====== Dataset rows
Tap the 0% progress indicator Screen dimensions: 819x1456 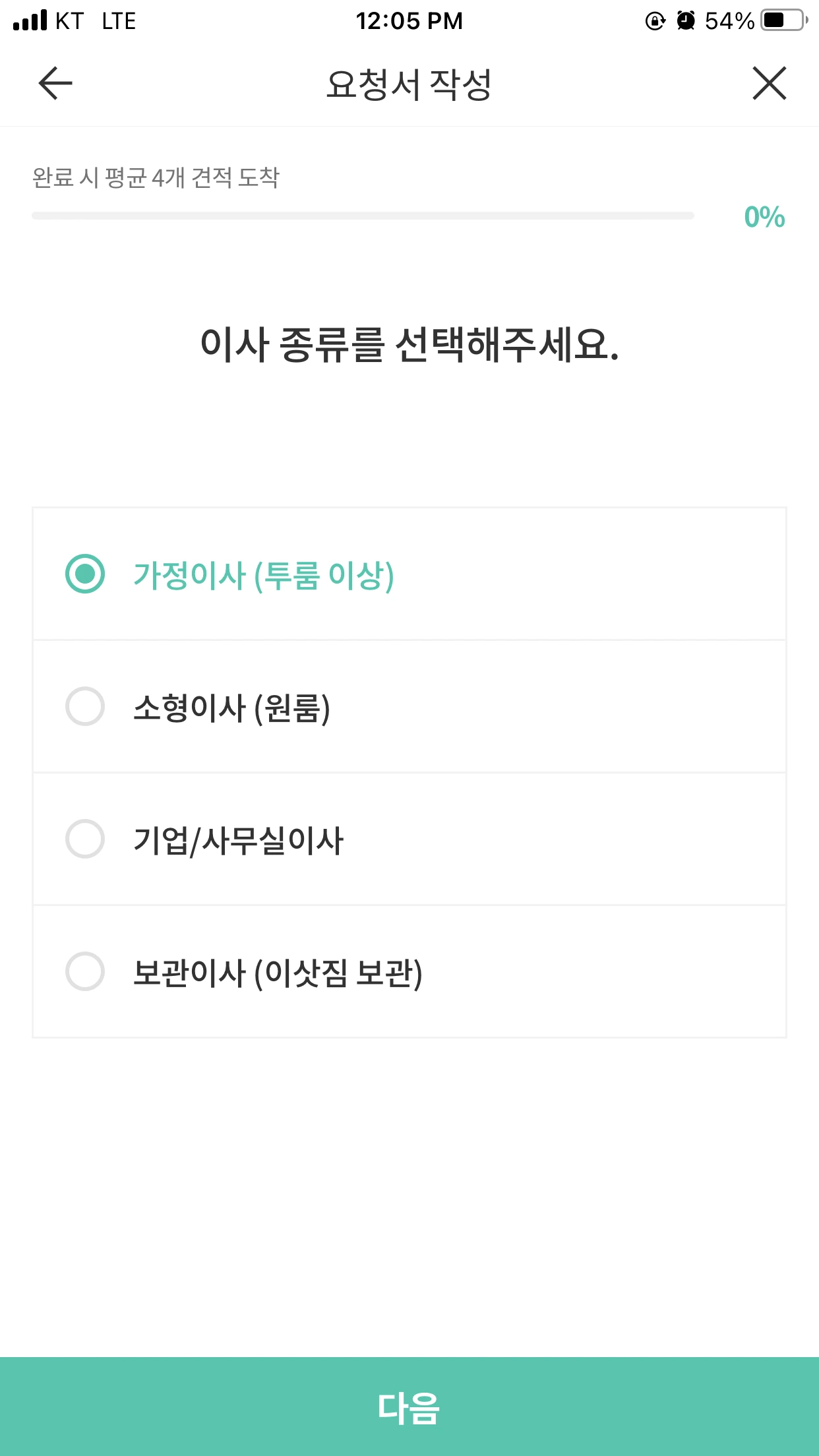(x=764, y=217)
============
====== Dataset rows
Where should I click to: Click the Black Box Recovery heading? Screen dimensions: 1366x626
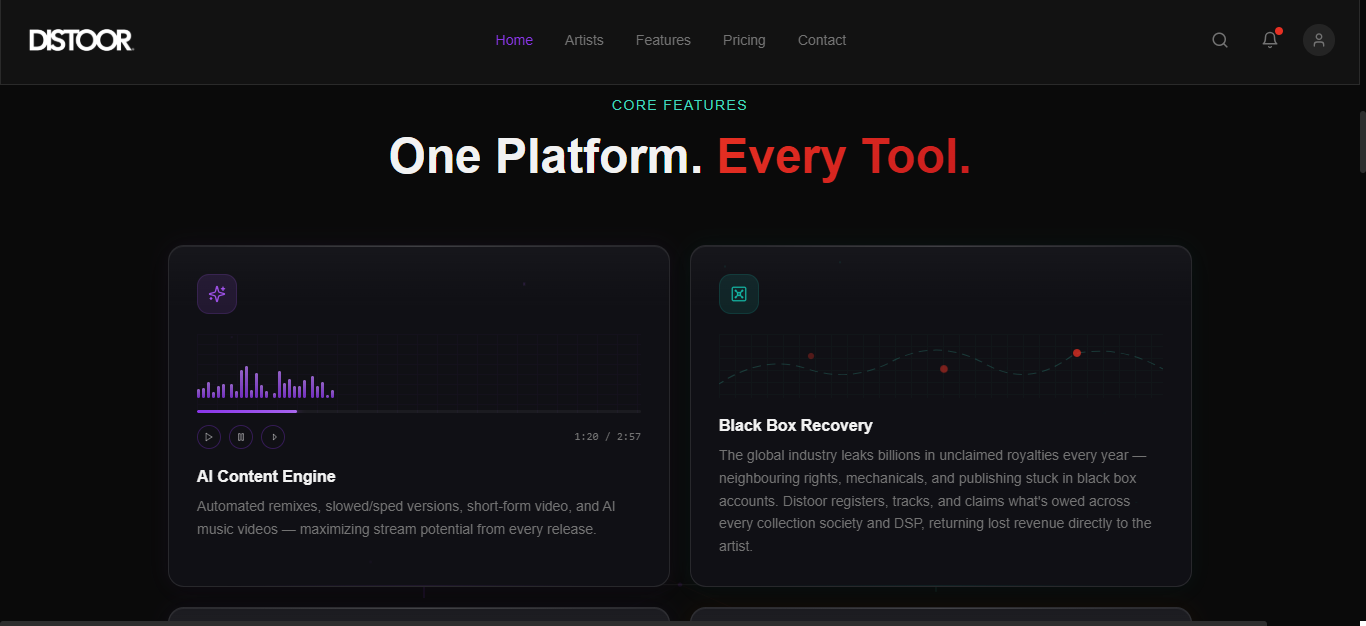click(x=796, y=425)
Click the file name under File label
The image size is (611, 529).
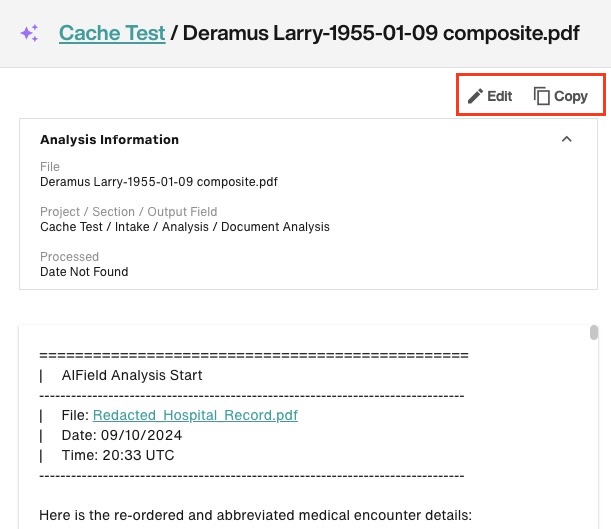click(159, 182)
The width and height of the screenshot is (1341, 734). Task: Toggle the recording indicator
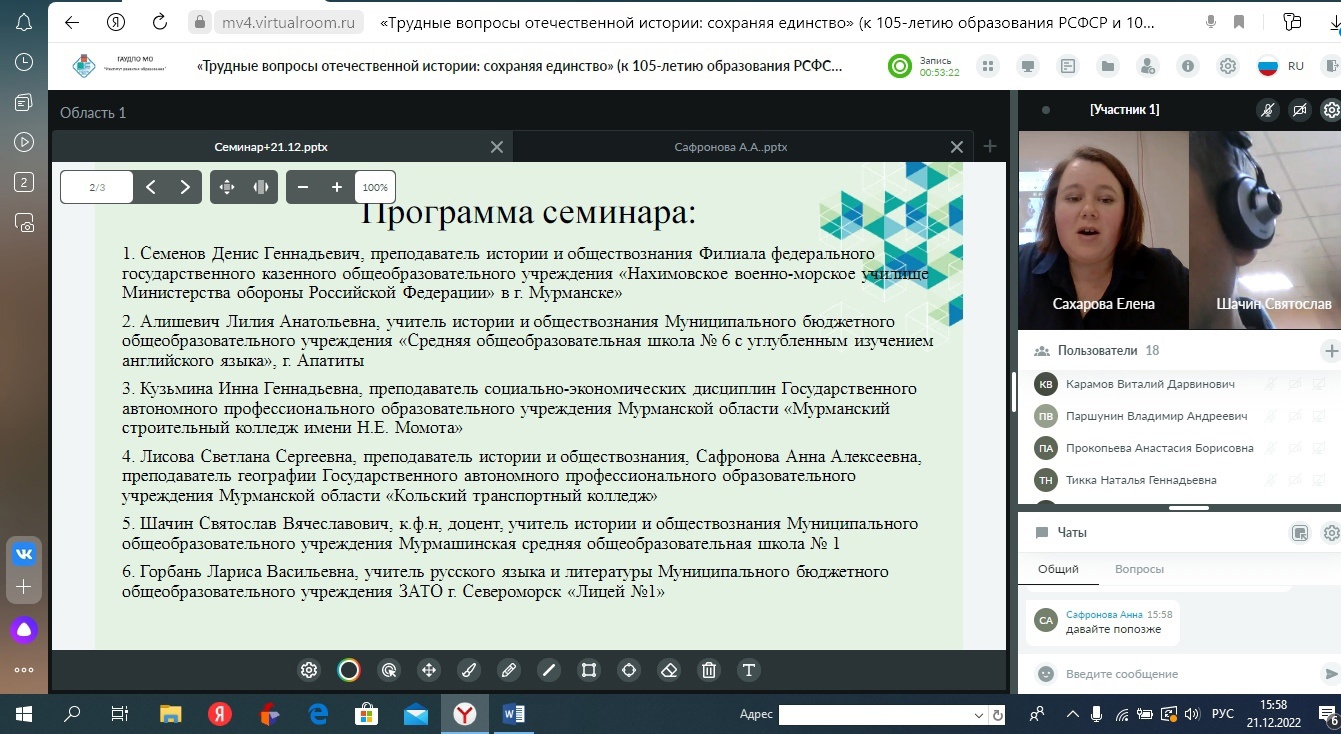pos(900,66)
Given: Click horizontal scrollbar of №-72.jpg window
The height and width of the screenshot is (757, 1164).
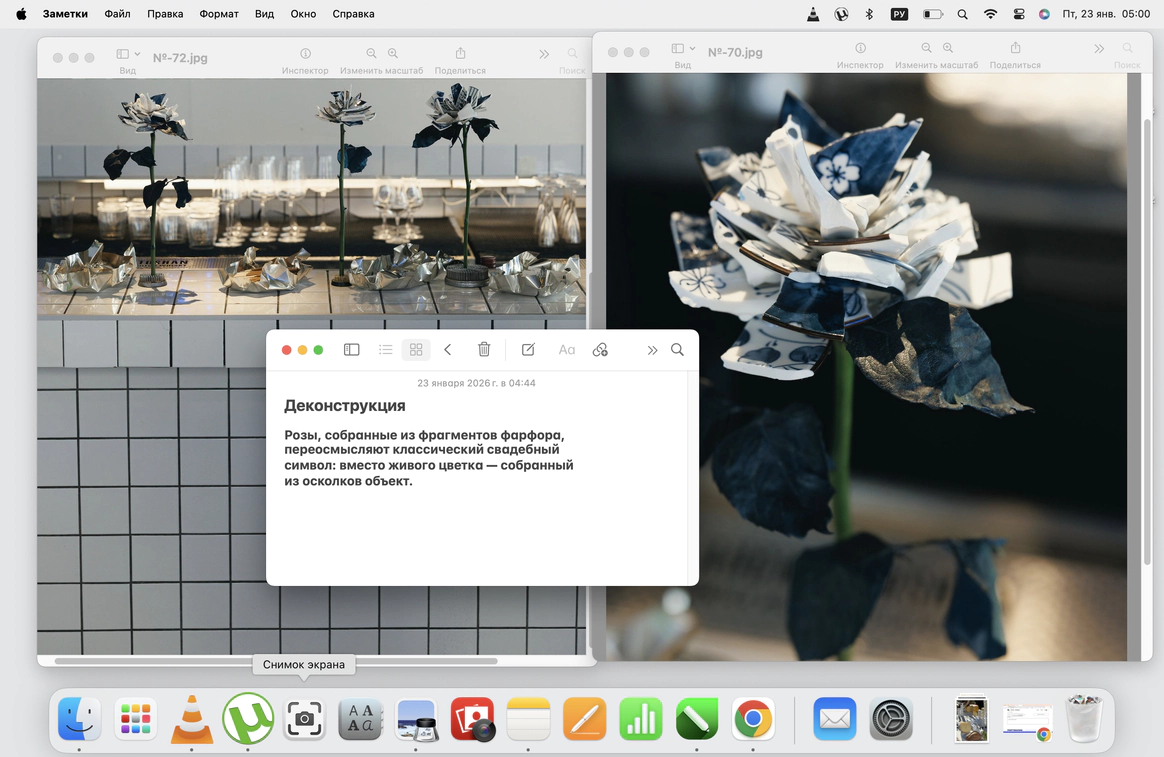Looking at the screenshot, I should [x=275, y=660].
============
====== Dataset rows
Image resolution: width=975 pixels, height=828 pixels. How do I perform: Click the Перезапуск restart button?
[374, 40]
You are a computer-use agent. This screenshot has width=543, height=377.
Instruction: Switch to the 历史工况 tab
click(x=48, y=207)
============
- **Exercise**:
Arrange the lines from the line with "The width and" to the line with "Looking at the" as a Markdown table with the columns Number and Line. Skip any blank lines, and leave the pictures out.

- **Output for this exercise**:
| Number | Line |
|---|---|
| 1 | The width and height of the screenshot is (1341, 734). Task: Toggle the recording indicator |
| 2 | pos(900,66) |
| 3 | Given: Click horizontal scrollbar of №-72.jpg window |
| 4 | The height and width of the screenshot is (757, 1164). |
| 5 | Looking at the screenshot, I should [x=275, y=660]. |